Oven roasted Italian herb chicken
This recipe is honestly very delicious. Once roasted, the skin on the bird is super crunchy, while the inside meat stays moist and juicy.
If you'd like to make this recipe using a crock pot, you can. Just follow the instructions, then slowly cook your chicken on low for about seven to eight hours, or on high for half the time.
- 1 whole chicken
- ½ teaspoon of thyme
- ½ teaspoon of rosemary
- ½ teaspoon of oregano
- ½ teaspoon of basil
- ½ teaspoon of black sesame seeds
- ½ teaspoon of white sesame seeds
- 1 teaspoon of garlic powder
- ½ teaspoon of onion powder
- ½ teaspoon of smoked paprika
- ½ teaspoon of seasoning salt
- 1 teaspoon of freshly ground black pepper
- 2 tablespoons of olive oil
- ½ cup of water, for the roasting pan
- 2 tablespoons of butter for the pan
In a spice dish, add a half teaspoon of thyme, a half teaspoon of rosemary, a half teaspoon of oregano, a half teaspoon of basil, a half teaspoon of smoked paprika, a half of a teaspoon of black sesame seeds, a half of a teaspoon of white sesame seeds, one teaspoon of garlic powder, a half teaspoon of onion powder, a half teaspoon of seasoning salt, and one teaspoon of freshly ground black pepper. Combine well.
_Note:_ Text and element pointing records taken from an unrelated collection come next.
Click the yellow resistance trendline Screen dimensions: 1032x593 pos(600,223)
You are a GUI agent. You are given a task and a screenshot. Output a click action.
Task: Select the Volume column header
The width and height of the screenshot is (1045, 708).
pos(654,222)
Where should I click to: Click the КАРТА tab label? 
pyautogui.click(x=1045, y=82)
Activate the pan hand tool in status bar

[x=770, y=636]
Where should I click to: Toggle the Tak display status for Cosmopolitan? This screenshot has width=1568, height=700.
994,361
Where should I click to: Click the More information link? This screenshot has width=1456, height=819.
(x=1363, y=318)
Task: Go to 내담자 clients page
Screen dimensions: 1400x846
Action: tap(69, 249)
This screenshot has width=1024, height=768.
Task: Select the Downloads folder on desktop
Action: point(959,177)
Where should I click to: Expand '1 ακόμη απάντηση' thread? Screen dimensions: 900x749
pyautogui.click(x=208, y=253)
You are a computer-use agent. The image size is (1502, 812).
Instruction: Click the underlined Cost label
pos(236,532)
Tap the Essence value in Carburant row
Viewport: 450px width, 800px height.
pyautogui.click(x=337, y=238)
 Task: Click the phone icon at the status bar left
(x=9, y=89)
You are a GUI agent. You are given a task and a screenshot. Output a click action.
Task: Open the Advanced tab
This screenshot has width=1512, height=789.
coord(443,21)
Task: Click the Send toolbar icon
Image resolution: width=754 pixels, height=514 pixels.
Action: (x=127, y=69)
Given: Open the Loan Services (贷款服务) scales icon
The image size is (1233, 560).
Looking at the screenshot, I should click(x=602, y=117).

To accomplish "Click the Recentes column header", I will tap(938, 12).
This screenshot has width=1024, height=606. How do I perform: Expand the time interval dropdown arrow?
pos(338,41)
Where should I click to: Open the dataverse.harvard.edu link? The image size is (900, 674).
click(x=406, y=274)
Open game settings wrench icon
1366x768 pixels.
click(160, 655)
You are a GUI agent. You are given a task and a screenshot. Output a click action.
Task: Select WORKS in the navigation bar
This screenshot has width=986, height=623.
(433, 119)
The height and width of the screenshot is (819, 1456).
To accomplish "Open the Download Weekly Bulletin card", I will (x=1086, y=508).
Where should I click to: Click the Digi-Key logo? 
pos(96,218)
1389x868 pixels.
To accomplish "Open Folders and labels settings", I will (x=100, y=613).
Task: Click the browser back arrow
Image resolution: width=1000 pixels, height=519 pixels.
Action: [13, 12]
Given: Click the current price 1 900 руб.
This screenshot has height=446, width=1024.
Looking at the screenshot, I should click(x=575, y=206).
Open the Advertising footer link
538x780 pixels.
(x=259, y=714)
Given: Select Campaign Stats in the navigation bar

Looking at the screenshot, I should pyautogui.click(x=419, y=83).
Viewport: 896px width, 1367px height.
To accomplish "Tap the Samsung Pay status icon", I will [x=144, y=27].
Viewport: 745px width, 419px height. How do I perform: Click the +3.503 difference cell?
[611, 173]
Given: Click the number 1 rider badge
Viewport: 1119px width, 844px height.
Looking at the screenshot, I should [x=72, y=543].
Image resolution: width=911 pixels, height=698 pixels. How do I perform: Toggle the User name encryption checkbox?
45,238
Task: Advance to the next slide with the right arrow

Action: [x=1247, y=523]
Set aside.
Brush or rub the olive oil over your whole chicken and underneath the skin of the chicken's breast.
Now, sprinkle the seasoning mix all over the exterior and inside cavity of your chicken. Then transfer it to a 9x13 inch dish. Add one-half cup of water and two tablespoons of butter to the inside of the pan.
Cover with a lid, or place aluminum foil over the pan. Then transfer it to your oven. Roast for about one hour in a 375 degrees F oven.
Then take the lid off the pan. Finish cooking for about ten minutes, or until the chicken juices are clear and the skin on your chicken has browned.
Once the chicken is finished roasting, allow it to sit in its juices for fifteen minutes before carving the meat. Serve and enjoy!
The roasting time may vary depending on different sized chickens.